The Crime Harm Index - makes my blood boil
Today the Mail on Sunday did all victims a favour by publishing the Police Harm Index. The new Crime Harm Index, developed by the Office for National Statistics, tries to make police figures more meaningful – by giving more importance to some offences than to others.
The problem is, they are derived from the proportion of offenders jailed for each offence and the average number of days criminals spend in jail for them. So, this means it's based on the judiciary’s interpretation of crime.
The top three are: homicide, attempted murder, and female rape. Stalking is fourth from the bottom just above shoplifting, with a weight of one-tenth that of a single domestic burglary.
When you look at the case reviews of homicides by ex-partners, the vast majority of those cases had included stalking behaviour. Stalking is a precursor to serious harm, physical, sexual assault or murder. Coercive Control isn’t listed at all, because it is a new law, but based on the weighting I’m confident it would be low on this scale.
According to police statistics, victims who have previously reported domestic abuse, and their records have been marked as such, are one of the most prevalent victim groups.
- They are the largest victim group within harassment: 48%-61%
- They comprise over 30% of assaults with injury
- They account for 13% of rapes
If you want to prevent murder and rape, then you need to address stalking and coercive control. Domestic abusers and stalkers have some of or all elements of the Dark Triad of personalities traits. They are narcissists, Machiavellians (master manipulators) and sadists. Stalkers are also obsessive.
The police and judiciary are used to dealing with burglars, drunken assaults, DUIs. They are ill equipped to understand how to deal with complex abuse cases that involved hundreds or thousands of incidents, which often involve perpetrators with the above personality issues.
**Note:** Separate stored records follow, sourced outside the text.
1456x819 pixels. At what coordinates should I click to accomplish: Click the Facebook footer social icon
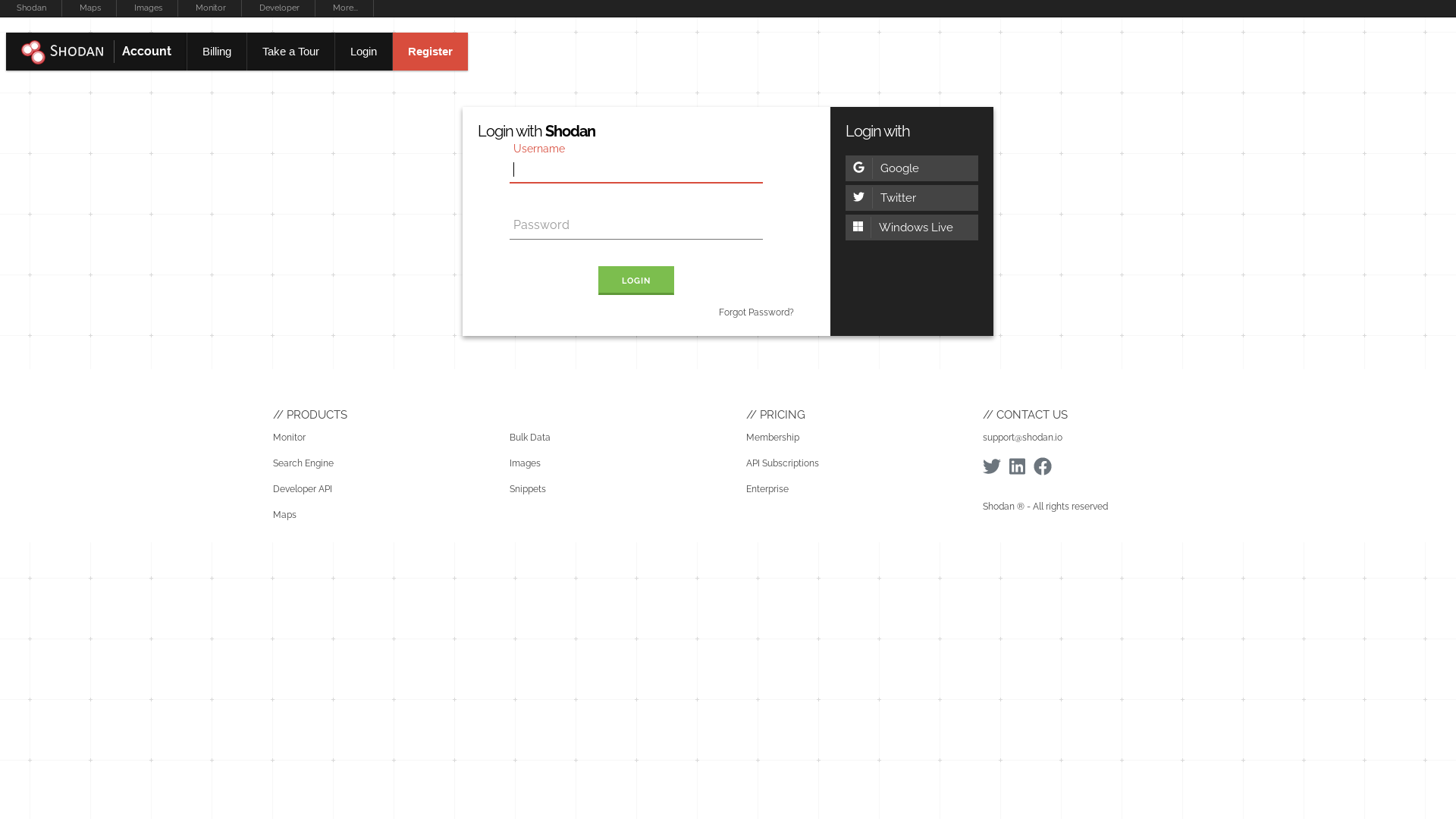click(1042, 466)
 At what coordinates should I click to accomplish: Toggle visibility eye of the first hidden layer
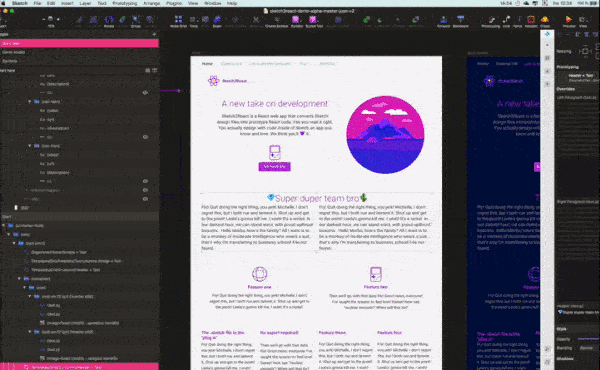[145, 93]
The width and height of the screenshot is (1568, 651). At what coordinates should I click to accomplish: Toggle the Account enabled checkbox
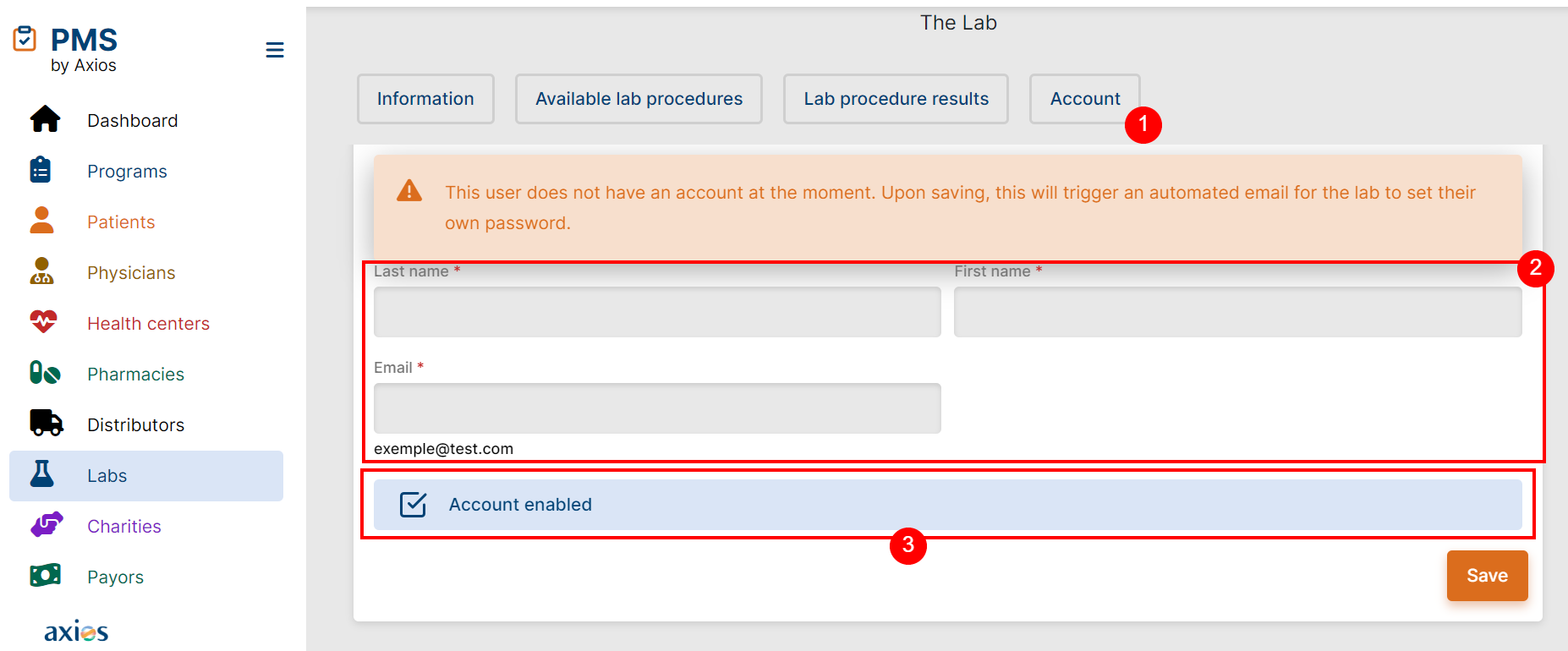point(413,505)
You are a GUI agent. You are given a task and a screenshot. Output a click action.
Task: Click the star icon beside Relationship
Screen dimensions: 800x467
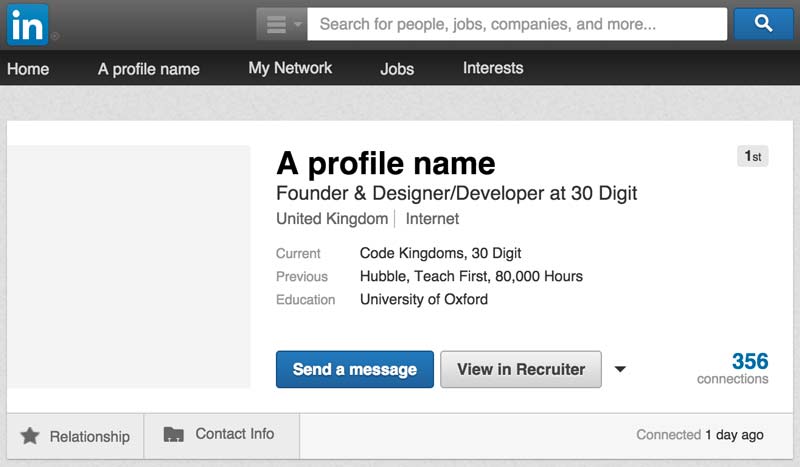30,436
A stalking victim is much more likely to get a judge that doesn’t understand stalking, than one that does. My mind immediately flashes back to a time I supported a domestic abuse victim whose ex was stalking her. When presented with a stalking risk assessment, the judge said, “oh we don’t want to go down that route”. And when the victim asked for a non-molestation order he refused because he said there weren’t enough grounds. He then went on to say “what do you want me to do, I’m not a social worker”. He made it clear he was bored with her case when he said, “some people are just dealt a bad hand”. I wish this victim’s experience within the criminal justice system was the exception and not the norm, but it isn’t.
Peter Neyroud, who developed the harm index at Cambridge University’s Institute of Criminology, said last night: ‘A crime harm index will help us – police, politicians, and citizens – to understand crime and the harm it causes to victims and communities better. It helps police to target serious crimes more effectively, exposing crimes like child sexual exploitation, rape, and domestic violence more starkly", yet one of the highest risk elements with domestic violence is rated low and coercive control not rated at all.
I can only scream in frustration. It doesn’t achieve his objectives; it perpetuates a criminal justice system that doesn’t deal appropriately with serious crimes that impact greatest on women. That is why the number of women murdered by partners or exes has remained stubbornly high at 2.3 women a week, as well as the estimated 500 women a year who kill themselves. The impact on children is incalculable and the cost to society and to policing translates into one of the most expensive areas of crime today.
This harm index fails to prevent serious crime, or help the most vulnerable victim groups, or even to reduce costs to police and society.
But because it is based on criminal justice outcomes, it does demonstrate the criminal justice system is failing domestic violence and stalking victims. Showing that the police, CPS, family and criminal courts need to significantly change, to protect victims and to effectively manage abusers.